Got that? McPherson "plumbs" the topic in "his chapter." Poor Richard Miller. Reviewed by the greatest Civil War historian, his work becomes McPherson's own through the magic of the Boston Globe. The reviewer continues, "He [McPherson, not Carol Bundy] also enlightens us to Charles Russell Lowell, who led the 2nd Massachusetts Volunteer Cavalry before he fell with the 13th horse shot from under him, at Winchester, Va., in 1864." This afterthought mentions an entire second book, written by Bundy, covered in the same review. Again, thanks to the Globe, McPherson "enlightens us" about Lowell.

With book reviews paying dividends like these, it will be a wonder if James McPherson ever writes anything else again.

Note that this de-Bundifying and un-Millering effect can work in reverse, too. They are lucky McPherson did not make a mistake credited to them. Gore Vidal gives an example, which I linked yesterday:

I [Vidal] quoted to him Henry Adams ... For reasons unknown, the reporter then changed the author of my quotation, Henry Adams, to, of all people, Thoreau! This means that for scholars in the future The New York Times's error will be used as a primary source to prove that I—not the reporter—did not know Adams from Thoreau.
I hope Miller and Bundy can be as philosophical about their good luck as their bad luck.

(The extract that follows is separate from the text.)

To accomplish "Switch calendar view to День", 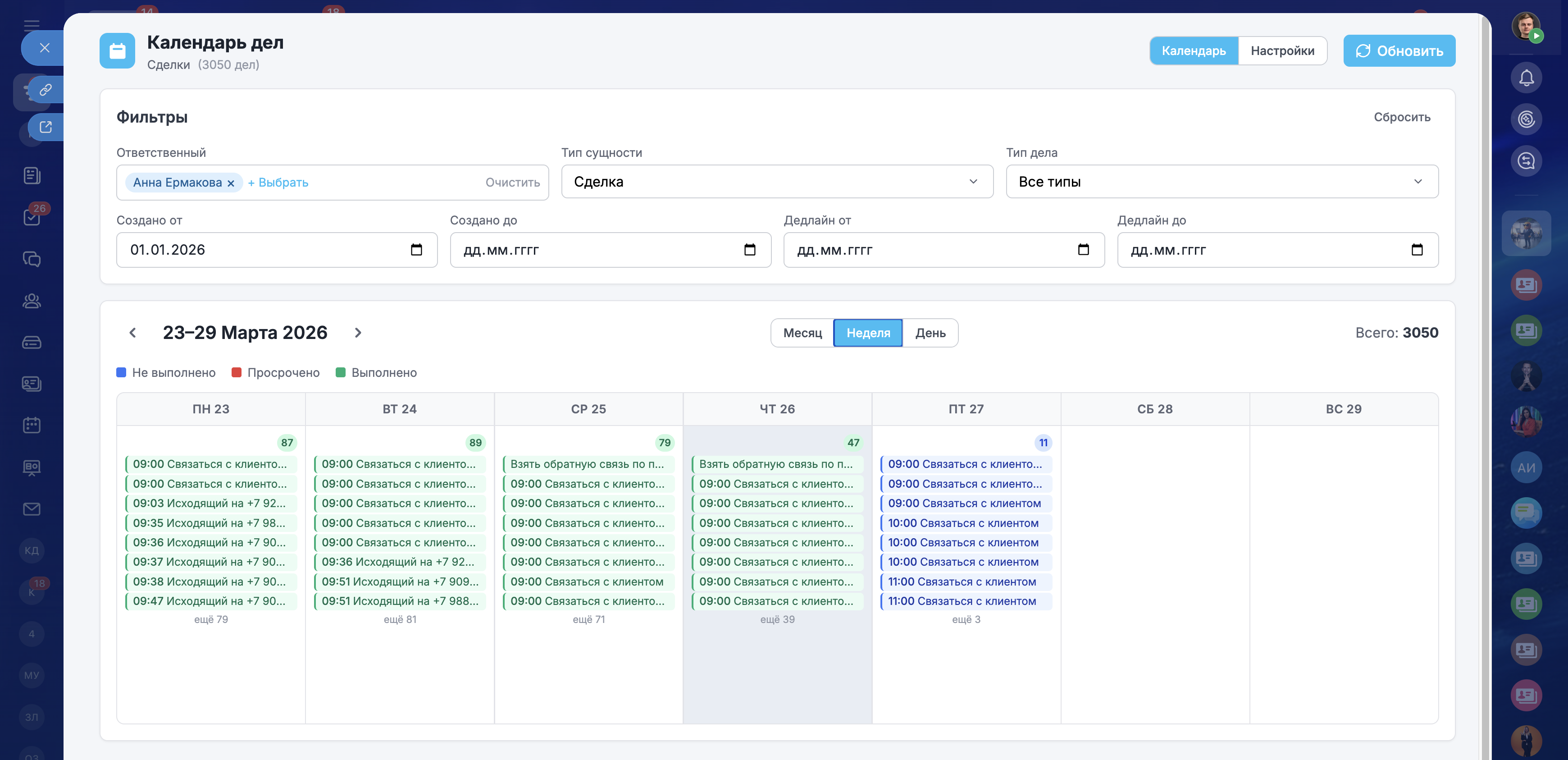I will tap(930, 333).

3) Never stop talking to undergrads

McPherson was talking to Bloomberg Radio last week (hat tip to Lincoln Studies) and the interviewer made two Civil War references to "Brahmins" which led me to think McPherson himself had a new book out on the Harvard regiment. I looked it up. He doesn't - he simply again (new day, new venue) accumulated the intellectual capital of Miller and Bundy - their work being nothing but metal filings to his magnetic reputation.

The interview begins with the question of what the greatest Civil War historian was thinking when he wrote Battle Cry. The answer - let no one forget this - is that McPherson says he was thinking of his undergrads (he assigns them the age of 20). "I really just projected my technique of teaching" 20-year-old undergrads into this writing assignment.

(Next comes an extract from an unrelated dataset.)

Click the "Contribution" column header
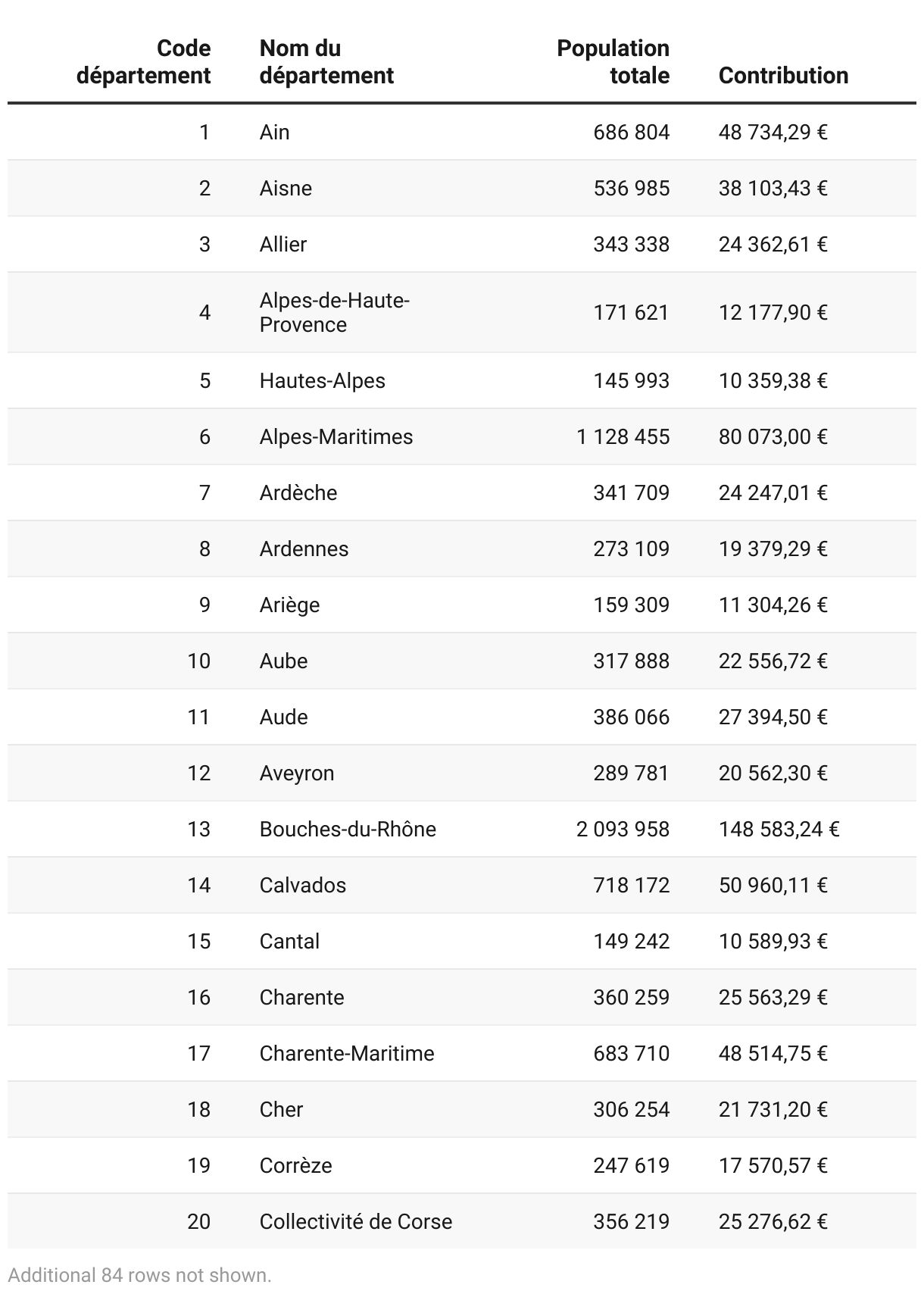The height and width of the screenshot is (1294, 924). coord(783,76)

Now that settles it, right? Battle Cry cannot, by definition, be a great work on that basis, can it? Can we please take McPherson at his word and agree that this book is no more than what he says it is? The entire interview, BTW, sounds like a professor talking to American History 101.

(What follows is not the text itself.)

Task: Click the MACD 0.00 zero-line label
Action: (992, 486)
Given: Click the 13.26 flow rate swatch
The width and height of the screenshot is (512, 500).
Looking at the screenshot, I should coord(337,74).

4) Never think past the blurb

McPherson is asked in this interview about a great Lincoln moment and mistakes the question as one being about a great Lincoln book. He leaps into it with a spirit missing from the rest of the interview - he wants to talk up Goodwin's pop history. It is the only great Lincoln book he wants to talk about.

What is really odd is that he reiterates the dust jacket copy where you or I would say instead "I really liked [something] about it." What is required of him is something more on the lines of "This book is important because it [does this really unique thing]." But McPherson does not even rise to our own level of idle chit-chat (our personal reason for liking). I have transcribed his full comments on Goodwin. See for yourself:

I think probably one of the best books on Lincoln in the last 10 years is Doris Kearns Goodwin's Team of Rivals on the way in which Lincoln installed in his cabinet the four leading competitors he had for the presidential nomination and then proceeded to weld these disparate men into an effective team to win the Civil War. It's really a study of the way in which Lincoln exercised leadership and kept all of the four horses who wanted to move in different directions pulling in the same direction. And I think that's probably one of the best explanations of why the North won the Civil War - the way in which Lincoln was able to reconcile many different factions both as president and as leader of his party and as commander in chief - and keep them working together toward a common goal
Somewhere out there, someone is crediting McPherson with the most brilliant insight on why Goodwin's book matters. Somewhere out there, a dust jacket copywriter will be entitled to scream.